There are few brain cancer treatment centers quite like the Ivy Center, where world-class research is done in a lab within the patient clinic. “What the disease needs is bringing the technology that we have today to the disease. Usually we have this huge gap between what doctors do, and what the scientists are doing. You see the way we’ve designed the lab. It’s right next to where I live. Right next to where the patients are. And that’s on purpose, so that we can use the latest technologies immediately and apply it to this disease.”
Every day, Foltz and his team get closer to developing better treatments, and ultimately, they hope, a cure. Case in point, on Oct. 23, just a few months after the “Brain Surgeon for a Day” event, Foltz and the team at the Ivy Center published some potentially groundbreaking results of a pilot study in Oncotarget, a medical journal. A release from Swedish explained “The Ivy Center identified Disulfiram, an existing FDA-approved treatment for alcoholism, as a top candidate for pre-clinical testing for the treatment of glioblastoma multiforme (GBM), one of the most common and aggressive malignant primary brain tumors. Nearly 50 additional FDA-approved drugs were also identified as potential treatment options.”

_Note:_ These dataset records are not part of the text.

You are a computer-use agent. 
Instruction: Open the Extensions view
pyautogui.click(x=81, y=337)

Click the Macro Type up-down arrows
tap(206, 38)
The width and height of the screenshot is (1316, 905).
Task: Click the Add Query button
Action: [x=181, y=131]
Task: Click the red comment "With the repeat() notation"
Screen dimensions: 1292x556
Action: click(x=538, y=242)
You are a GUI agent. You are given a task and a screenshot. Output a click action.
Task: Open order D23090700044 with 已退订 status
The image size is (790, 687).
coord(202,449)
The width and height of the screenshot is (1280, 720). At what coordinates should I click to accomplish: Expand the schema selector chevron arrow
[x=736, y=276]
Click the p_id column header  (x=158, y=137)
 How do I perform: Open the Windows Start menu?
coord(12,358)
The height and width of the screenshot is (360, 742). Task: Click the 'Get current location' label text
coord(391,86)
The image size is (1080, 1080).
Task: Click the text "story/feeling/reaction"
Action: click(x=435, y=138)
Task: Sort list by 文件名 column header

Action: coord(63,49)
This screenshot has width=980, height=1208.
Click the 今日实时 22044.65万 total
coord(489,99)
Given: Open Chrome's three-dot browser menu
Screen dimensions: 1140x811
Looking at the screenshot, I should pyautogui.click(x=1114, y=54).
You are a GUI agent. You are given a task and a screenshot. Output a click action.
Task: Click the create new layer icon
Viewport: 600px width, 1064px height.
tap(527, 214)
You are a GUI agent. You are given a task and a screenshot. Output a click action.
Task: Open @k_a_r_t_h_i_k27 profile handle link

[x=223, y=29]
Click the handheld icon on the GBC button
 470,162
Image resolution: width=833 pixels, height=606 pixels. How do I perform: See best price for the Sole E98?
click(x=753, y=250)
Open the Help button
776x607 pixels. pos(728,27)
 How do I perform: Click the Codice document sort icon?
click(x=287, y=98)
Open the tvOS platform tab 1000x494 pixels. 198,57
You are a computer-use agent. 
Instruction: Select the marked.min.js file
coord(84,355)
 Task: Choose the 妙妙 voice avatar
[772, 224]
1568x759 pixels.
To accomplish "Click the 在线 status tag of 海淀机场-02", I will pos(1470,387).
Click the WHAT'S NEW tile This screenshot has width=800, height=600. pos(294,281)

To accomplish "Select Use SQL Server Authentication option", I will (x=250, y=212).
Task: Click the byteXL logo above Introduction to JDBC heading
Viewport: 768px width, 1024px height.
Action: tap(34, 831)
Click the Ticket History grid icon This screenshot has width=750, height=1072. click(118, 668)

According to the Swedish Neuroscience Institute, only three new treatments for glioblastoma (the most common form of brain cancer, and one of the most malignant with a life expectancy of 12-14 months after diagnosis) have been approved by the FDA in the past 30 years. Also consider your chances of surviving brain cancer today are about as good as they were 100 years ago. Foltz and his team at the Ivy Center are well on their way to discovering new treatments, and he believes that better care and a true cure to the disease aren’t a lifetime away, but within reach a lot sooner.
Each year more than 200,000 people in the United States are diagnosed with a primary ( cancer cells specific to the brain only) or metastatic (cancer cells that have spread to the brain from another part of the body) brain tumors.
Currently, the standard treatment for brain tumors includes surgery, radiation therapy and chemotherapy.
- Glioblastoma is the most common form of brain cancer and one of the most malignant forms of cancer. Glioblastoma is rapidly progressive and almost uniformly fatal despite surgical, radiation and chemotherapy treatments.
- Approximately 22.000 people in the United States will be diagnosed with terminal brain cancer this year.
- The average survival for glioblastoma patients is one to two years.
Statistics provided by Swedish Neuroscience Institute.